(Dataset entries):
>> Begin
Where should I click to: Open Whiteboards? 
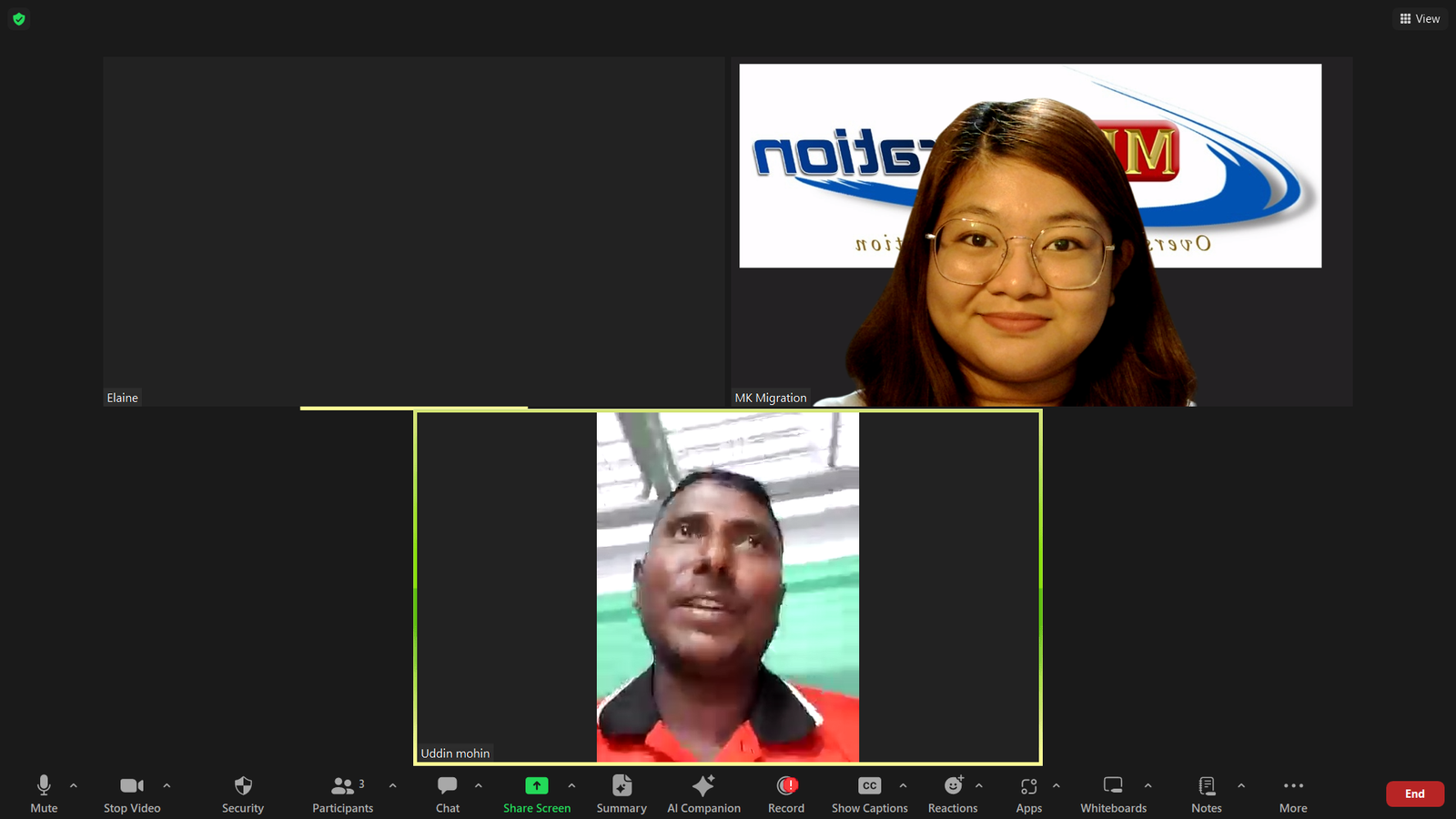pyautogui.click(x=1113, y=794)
>> End
>> Begin
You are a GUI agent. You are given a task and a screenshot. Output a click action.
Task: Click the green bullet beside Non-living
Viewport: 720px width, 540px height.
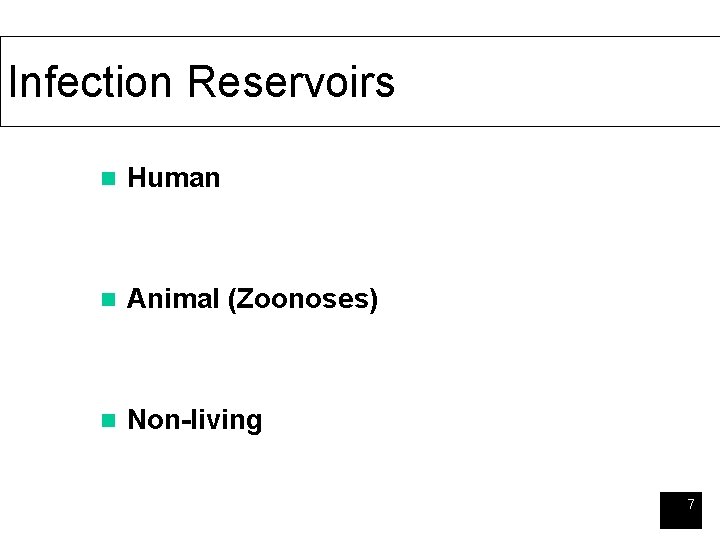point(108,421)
>> End
>> Begin
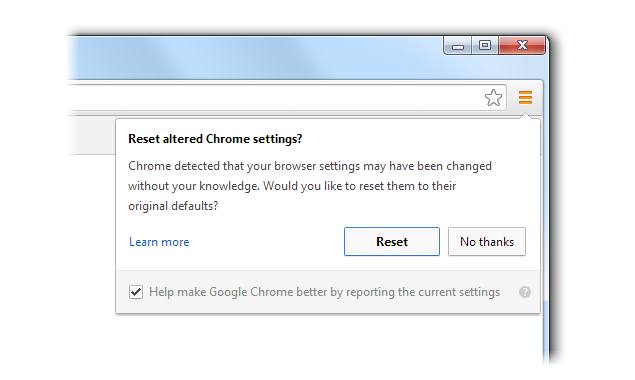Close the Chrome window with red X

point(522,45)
>> End
(Objective): Render the listing from the line with "You are a GUI" up to and including the line with "point(108,421)" as a two-column CSV headed instruction and answer. Give one row per text-and-answer pair, with each field quoted, line breaks turned into spaces, and the pictures left out.

(Output for this exercise):
instruction,answer
"You are a GUI agent. You are given a task and a screenshot. Output a click action. Task: Click the green bullet beside Non-living Viewport: 720px width, 540px height.","point(108,421)"